* _TEXT SEGMENT_
Start of Block

Woman volunteered to have her body frozen and 'milled' into 27,000 hair-thin slices

  • by:
  • Source: Daily Mail
  • 12/14/2018

Woman volunteered to have her body frozen and 'milled' into 27,000 hair-thin slices

  • by:
  • Source: Daily Mail
  • 12/14/2018

A Denver woman has become the first human to volunteer their body as a 'digital cadaver'.   

Sue Potter, a mother-of-two who died of pneumonia at 87 in 2015, was posthumously frozen and rapidly sliced into 27,000 hair-thin pieces, which were painstakingly preserved over three years, then digitized to teach students. 

In the 15 years between pledging her body and her death, Sue recorded everything about her life, describing her lifestyle, feelings, aches, pains and more so that students in years to come can understand the woman behind the medical records they're reading. 

During that time, she requested to see the saw that would slice her, the fridge where she'd be stored, and the polyvinyl alcohol that would be poured over her body before it was ground up. 

She also requested that she be sawed up to the sound of blaring classical music, surrounded by roses. 

Now that the process has been completed, an intimate account of her entire 15-year journey has been published by in the National Geographic's January 2019 issue, The Future Of Medicine, revealing the painstaking work and emotions, and the relationships, behind this scientific feat.   

Sue grew up in Nazi Germany, abandoned by her parents who moved to New York and left her with her grandparents. She told National Geographic she has never forgiven them.

End of Block

* _EXERCISES_
(A) Sum up the article on Sue Potter's body becoming a digital cadaver in two sentences.
(B) Please render this sentence from the article on Sue Potter's digital cadaver in Spanish: "She also requested that she be sawed up to the sound of blaring classical music, surrounded by roses."
(C) Resume the article on Sue Potter's digital cadaver from the point where it stops.

* _DATA EXTRACTS_
Start of Block

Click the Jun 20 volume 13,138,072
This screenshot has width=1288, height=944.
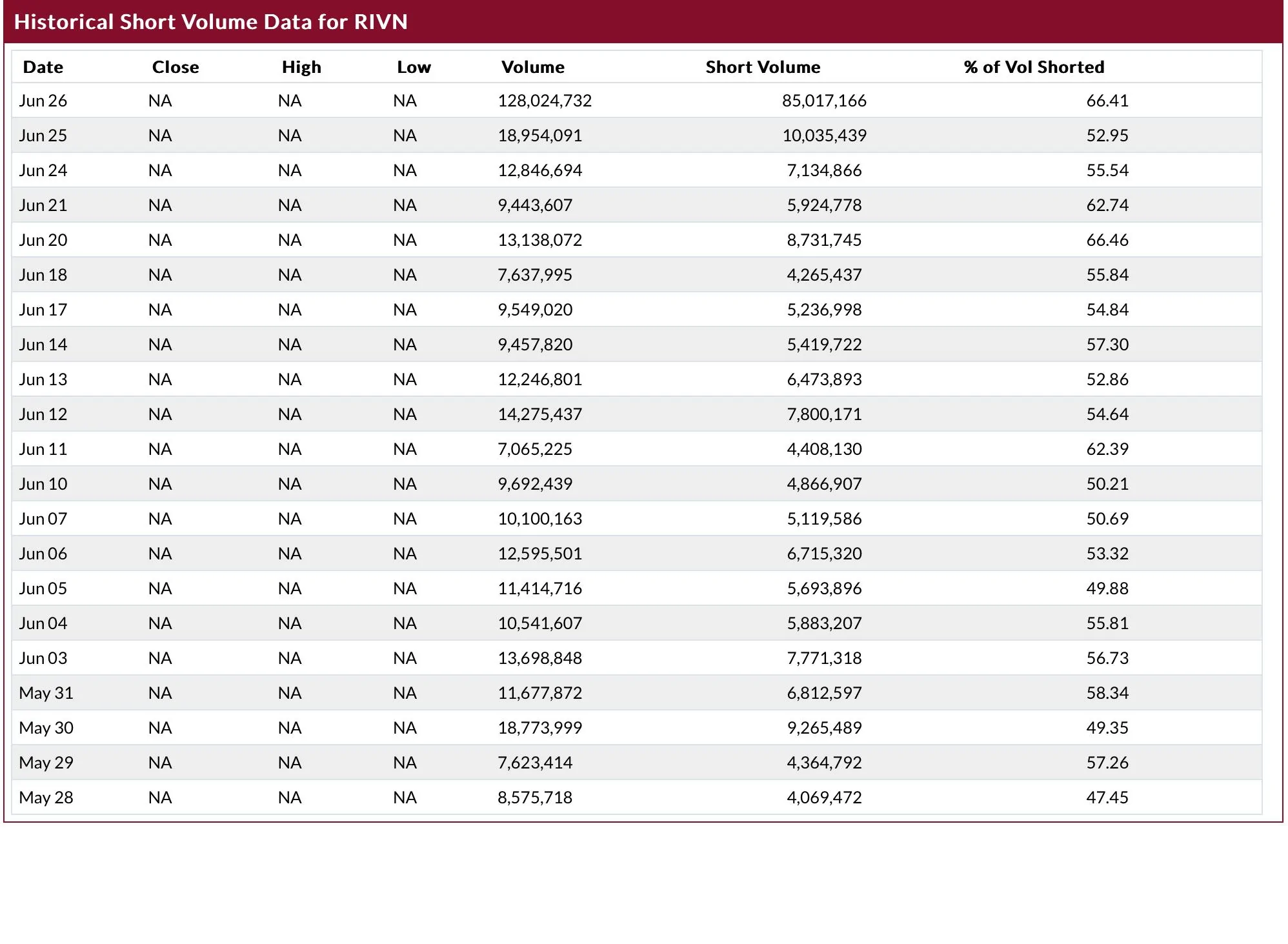pos(539,240)
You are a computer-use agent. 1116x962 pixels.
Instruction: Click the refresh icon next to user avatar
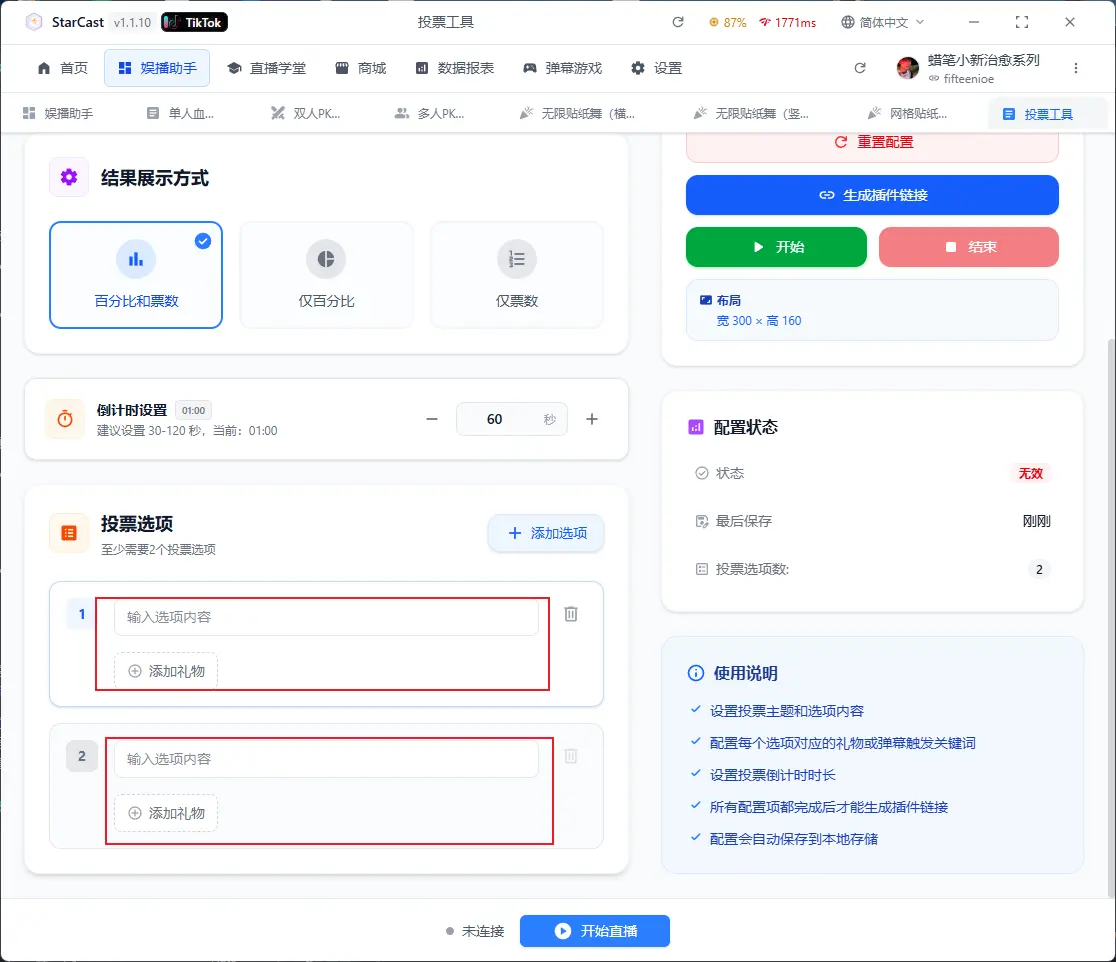pyautogui.click(x=860, y=68)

End of Block

* _RESULTS_
(A) Sue Potter, a Denver mother-of-two who died of pneumonia at 87 in 2015, became the first human to volunteer her body as a "digital cadaver": it was frozen, sliced into 27,000 hair-thin pieces, preserved over three years and digitized to teach students. In the 15 years between pledging her body and her death, she recorded her lifestyle, feelings, aches and pains so that future students could understand the woman behind the medical records.

(B) También pidió que la cortaran con la sierra al son de música clásica a todo volumen, rodeada de rosas.

(C)
She emigrated to New York from Germany after the Second World War, met and married her husband Harry Potter in 1956 and had two daughters. 

They later moved to Colorado when Harry retired. It's not clear what happened to Harry, nor how Sue became estranged from her daughters, but by the age of 73 in 2000, Sue was alone. 

Health-wise, she'd endured plenty in her seven decades. Sue had diabetes, she'd had melanoma, a brush with breast cancer, and various surgeries under her belt.

In 2000, when she thought she had a year left to live, she read an article about the University of Colorado's Human Simulation Project and their groundbreaking Visible Human project. 

Funded by the National Institutes of Health, the team had embalmed and frozen the bodies of one man (a 39-year-old death row convict, Joseph Paul Jernigan, in 1993) and one woman (a 59-year-old who disease of heart disease in Maryland in 1994), which were then sliced up and digitizing for the purpose of educating medical students.